When I was in Cairo recently I also heard that the Greek Club, a Downtown institution, has lost its liquor license. There are rumors that Horreya, a historic bar where in patrons drink Stella beers under high whitewashed ceilings, will be raided soon. 

Some have suggested that President Sisi and his men are trying, through these moral clean-up campaigns, to bolster their religious credentials — to appeal to pious Muslims and show that the persecution of the Muslim Brotherhood isn’t born of anti-Islamic animus . But I’m not convinced this regime needs to compete for that sort of legitimacy. And there’s nothing particularly Islamist about targeting gays or atheists; this kind of bigotry in Egypt is deep and cuts across social classes and political ideologies. 

There are other explanations. First of all, the mercenary ones. What happened to the wallets and cell phones of the men arrested in the raid on the bathhouse? I would bet you they never saw them again. What does a cafe or bar in Downtown Cairo have to pay in bribes to operate freely, to take over the sidewalk, to have the noise complaints of neighbors ignored, let alone to keep a liquor license? Businesses that exist on the edge of social approval are easy pickings for extortion. 

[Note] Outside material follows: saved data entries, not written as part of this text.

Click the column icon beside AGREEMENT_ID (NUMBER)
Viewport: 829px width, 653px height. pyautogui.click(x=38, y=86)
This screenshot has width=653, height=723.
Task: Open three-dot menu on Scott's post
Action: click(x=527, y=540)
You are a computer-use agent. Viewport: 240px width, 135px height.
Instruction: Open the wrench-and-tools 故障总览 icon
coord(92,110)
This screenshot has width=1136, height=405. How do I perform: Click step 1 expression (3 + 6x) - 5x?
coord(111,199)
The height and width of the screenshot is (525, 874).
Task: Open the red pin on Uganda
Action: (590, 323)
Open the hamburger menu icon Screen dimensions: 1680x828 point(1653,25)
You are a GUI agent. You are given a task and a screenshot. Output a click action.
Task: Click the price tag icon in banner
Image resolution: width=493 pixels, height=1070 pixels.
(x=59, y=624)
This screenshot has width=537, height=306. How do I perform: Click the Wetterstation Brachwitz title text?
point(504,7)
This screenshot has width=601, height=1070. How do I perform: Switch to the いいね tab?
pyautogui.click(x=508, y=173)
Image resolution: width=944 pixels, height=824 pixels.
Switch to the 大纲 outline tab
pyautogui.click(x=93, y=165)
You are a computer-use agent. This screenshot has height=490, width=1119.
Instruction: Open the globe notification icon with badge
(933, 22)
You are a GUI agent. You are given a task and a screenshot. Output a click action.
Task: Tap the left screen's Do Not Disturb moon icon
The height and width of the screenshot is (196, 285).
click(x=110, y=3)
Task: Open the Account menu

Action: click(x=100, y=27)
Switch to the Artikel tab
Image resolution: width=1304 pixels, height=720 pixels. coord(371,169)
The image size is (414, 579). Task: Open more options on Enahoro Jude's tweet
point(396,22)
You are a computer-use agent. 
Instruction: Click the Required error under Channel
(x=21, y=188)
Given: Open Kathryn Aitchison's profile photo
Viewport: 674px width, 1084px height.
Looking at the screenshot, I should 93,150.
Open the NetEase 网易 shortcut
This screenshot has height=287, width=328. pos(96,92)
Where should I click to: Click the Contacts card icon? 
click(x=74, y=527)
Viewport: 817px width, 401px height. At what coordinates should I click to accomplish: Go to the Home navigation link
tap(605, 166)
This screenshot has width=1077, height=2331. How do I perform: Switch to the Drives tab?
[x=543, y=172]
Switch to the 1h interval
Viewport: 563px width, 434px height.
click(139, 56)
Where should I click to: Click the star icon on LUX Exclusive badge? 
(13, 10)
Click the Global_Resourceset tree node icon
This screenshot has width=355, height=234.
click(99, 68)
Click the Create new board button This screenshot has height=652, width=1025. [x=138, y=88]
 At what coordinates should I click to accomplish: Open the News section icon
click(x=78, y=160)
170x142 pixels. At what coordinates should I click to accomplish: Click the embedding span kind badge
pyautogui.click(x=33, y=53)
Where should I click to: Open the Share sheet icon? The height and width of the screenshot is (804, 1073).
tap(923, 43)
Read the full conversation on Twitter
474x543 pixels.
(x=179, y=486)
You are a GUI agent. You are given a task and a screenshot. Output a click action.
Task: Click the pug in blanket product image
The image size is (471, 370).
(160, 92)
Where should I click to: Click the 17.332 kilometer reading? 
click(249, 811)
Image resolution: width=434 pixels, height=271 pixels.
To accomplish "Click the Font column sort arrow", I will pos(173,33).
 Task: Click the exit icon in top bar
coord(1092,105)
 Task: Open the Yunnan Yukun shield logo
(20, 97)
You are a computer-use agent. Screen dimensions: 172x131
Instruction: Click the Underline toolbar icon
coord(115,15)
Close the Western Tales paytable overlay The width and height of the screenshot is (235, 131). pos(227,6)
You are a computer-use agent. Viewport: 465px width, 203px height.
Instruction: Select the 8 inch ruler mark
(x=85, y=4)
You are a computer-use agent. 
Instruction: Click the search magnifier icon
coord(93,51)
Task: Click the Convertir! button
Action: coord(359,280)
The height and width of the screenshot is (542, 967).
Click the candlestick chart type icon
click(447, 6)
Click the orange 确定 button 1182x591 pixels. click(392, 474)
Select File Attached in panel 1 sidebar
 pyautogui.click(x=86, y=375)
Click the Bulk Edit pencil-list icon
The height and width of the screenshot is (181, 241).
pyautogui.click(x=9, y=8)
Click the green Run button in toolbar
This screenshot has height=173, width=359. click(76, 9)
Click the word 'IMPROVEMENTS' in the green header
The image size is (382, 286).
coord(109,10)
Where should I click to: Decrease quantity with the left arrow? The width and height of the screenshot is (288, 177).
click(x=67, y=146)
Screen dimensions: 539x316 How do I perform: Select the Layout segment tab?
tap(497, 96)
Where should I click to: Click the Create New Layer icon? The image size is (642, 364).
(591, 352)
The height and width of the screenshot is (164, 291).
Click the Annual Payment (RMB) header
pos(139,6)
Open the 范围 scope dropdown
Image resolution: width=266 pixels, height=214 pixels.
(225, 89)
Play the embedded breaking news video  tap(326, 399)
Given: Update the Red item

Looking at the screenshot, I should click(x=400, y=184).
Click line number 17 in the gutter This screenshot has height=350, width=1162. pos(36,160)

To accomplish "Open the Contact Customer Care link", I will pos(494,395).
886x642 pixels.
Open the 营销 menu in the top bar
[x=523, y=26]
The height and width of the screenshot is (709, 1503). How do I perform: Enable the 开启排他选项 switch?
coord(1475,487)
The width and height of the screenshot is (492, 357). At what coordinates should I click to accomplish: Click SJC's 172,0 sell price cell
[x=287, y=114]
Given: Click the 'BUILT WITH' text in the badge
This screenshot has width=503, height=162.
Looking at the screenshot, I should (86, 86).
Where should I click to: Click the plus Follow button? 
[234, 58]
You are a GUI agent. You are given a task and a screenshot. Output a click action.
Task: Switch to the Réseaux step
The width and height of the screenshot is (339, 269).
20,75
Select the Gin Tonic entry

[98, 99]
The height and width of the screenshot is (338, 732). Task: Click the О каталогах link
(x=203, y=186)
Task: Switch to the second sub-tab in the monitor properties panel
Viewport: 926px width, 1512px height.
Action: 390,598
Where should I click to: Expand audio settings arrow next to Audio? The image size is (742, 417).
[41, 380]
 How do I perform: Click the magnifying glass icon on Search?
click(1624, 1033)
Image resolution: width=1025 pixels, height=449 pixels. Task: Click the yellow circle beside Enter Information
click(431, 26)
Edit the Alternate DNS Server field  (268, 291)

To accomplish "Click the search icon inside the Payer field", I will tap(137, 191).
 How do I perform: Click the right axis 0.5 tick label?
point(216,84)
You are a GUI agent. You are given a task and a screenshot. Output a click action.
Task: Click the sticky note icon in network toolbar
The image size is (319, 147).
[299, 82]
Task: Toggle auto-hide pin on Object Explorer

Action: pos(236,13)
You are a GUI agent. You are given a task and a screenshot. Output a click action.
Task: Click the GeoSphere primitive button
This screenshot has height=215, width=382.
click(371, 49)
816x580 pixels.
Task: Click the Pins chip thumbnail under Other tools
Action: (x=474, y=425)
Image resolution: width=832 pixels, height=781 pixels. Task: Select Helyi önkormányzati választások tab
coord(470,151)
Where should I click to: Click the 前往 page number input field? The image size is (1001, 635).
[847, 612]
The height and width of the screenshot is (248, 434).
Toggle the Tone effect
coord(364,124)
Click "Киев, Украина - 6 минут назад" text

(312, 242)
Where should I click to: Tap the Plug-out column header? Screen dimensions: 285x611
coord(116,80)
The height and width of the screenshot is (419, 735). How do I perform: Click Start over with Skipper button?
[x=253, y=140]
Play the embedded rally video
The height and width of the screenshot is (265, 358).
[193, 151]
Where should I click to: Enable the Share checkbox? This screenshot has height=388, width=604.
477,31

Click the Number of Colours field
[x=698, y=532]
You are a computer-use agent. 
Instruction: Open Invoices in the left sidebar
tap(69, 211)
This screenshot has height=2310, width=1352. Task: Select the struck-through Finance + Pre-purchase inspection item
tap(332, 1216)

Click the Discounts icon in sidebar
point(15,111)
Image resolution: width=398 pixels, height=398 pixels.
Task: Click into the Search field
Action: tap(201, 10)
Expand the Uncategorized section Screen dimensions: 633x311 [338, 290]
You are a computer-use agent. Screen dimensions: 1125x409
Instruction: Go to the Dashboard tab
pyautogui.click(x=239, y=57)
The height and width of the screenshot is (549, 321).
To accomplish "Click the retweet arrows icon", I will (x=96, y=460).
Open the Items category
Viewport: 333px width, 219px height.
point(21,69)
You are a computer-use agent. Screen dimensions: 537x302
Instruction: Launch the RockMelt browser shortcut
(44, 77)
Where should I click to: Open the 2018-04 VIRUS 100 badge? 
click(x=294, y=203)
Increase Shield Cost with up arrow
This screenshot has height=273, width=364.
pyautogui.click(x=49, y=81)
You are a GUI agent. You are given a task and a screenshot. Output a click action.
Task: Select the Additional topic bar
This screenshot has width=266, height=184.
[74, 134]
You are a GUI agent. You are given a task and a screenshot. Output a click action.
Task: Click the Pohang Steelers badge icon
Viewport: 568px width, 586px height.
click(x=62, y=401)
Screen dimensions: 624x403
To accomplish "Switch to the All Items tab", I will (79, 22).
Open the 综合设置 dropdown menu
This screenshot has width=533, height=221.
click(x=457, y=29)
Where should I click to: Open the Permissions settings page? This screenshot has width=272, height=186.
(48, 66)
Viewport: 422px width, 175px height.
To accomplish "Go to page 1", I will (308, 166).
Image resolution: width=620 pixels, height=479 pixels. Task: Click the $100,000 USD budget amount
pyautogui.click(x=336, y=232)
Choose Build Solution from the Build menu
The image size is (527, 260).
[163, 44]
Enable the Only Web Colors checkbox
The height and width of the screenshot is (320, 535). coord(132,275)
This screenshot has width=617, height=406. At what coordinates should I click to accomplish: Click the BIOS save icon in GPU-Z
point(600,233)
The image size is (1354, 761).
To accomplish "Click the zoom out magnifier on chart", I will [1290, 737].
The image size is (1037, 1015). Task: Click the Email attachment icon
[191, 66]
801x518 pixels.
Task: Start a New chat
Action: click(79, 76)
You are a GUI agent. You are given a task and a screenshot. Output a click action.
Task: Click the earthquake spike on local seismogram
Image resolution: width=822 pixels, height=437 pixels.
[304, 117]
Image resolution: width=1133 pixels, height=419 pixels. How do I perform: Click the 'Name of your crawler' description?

Furthermore, the way I see it, in the summer of 2013 a terrible mechanism was put into motion. In this mechanism, the media generates hysteria, and the security sector produces repression. This mechanism now continues to run, although its primary target — taking the Muslim Brotherhood out power, putting the military into it, and undermining the aspirations of January 25 2011 — has been accomplished. But journalists still have to report about something, and the country’s economic problems, human rights abuses, and the conduct of its war on terrorism are all out of bounds. Other kinds of headlines are needed. Meanwhile, the police has a dangerously free hand. Officers want to show their zeal, to assert their presence, and to seize opportunities for advancement and profit. And the entire political zeitgeist requires threats. If these happen to be imaginary threats, or even in fact the opposite of threats — society’s most vulnerable minorities and “deviants” camouflaged as threats— all the better. It makes trumpeting the state’s efforts to fight them and its victories against them all the easier.   

There is a moral crisis in Egypt today: It’s the way the powers that be are encouraging and empowering all of society’s lowest, worst tendencies.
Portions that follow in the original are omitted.